Bill Browder: How the UK should punish Putin for Navalny’s death

The UK government must confiscate Russian central bank assets and do “everything in its power” to force the release of imprisoned British-Russian campaigner Vladimir Kara-Murza following the death of Alexei Navalny, one of Putin’s fiercest critics has claimed.

Bill Browder, once dubbed the Kremlin’s most wanted man and formerly among Russia’s largest foreign investors, launched a scathing attack on the UK government and called on ministers to take drastic action to punish the Kremlin following the death of Navalny in prison last week.

Browder has been a vocal opponent of Putin for nearly two decades and one of the leading voices calling for tougher curbs on Russia since its invasion of Ukraine in 2022.

The American-British financier became persona non grata in Moscow after waging high-profile campaigns against Russia’s biggest state-backed firms and lobbying for the introduction of the ‘Magnitsky Act’ in countries around the world, which allows the government to sanction foreign human rights abusers.

Speaking to City A.M., Browder criticised the UK’s response to Navalny’s death and said the government now needed to take “serious” action by confiscating Russian central bank assets.

“There’s all these sort of nameless, faceless people sitting in the bowels of the Foreign Office [and] the Treasury, that are all flapping their arms around saying ‘but we’ve never done this before, we shouldn’t do anything new’. It’s time we do something serious,” he said.

Russian opposition leader Alexei Navalny

Like other central banks, the Russian central bank placed some of its gold and foreign exchange reserves in liquid assets such as major currencies, gold and government bonds.
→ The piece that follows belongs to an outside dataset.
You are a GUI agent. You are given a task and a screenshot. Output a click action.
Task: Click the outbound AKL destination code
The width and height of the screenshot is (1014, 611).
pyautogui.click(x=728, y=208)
Around half of the reserves were held in the West.

However, governments froze around $300bn of the reserves and blocked the Kremlin from accessing the funds after the invasion.

Calls have been growing for governments to now confiscate the assets and funnel them into the reconstruction of Ukraine. The EU passed a law earlier this month to allow it to set aside profits made on the assets in the first major legislative move to make use of the cash. 

US lawmakers are also mulling legislation dubbed the ‘repo act’, which would allow them to transfer ownership of the US-based Russian-owned assets.

While foreign secretary David Cameron urged Western nations to confiscate these assets at Davos last month, the UK has so far failed to take legislative steps towards the move.

“That money should no longer be frozen. It should be confiscated and used for the defence and reconstruction of Ukraine,” Browder added.

“We need to hit Putin harder than just sanctioning a few more individuals, and the confiscation of a central bank reserves hits him really hard.”

The comments will pile further pressure on the UK government for a more robust response following Navalny’s death.

In its first major action following the death of Navalny, the UK yesterday sanctioned six individuals who ran the Arctic prison where he was killed.

However, the response was labelled by some as insufficient, with influential Tory MP Alicia Kearns claiming the government needed to go “a lot further” to punish the Kremlin.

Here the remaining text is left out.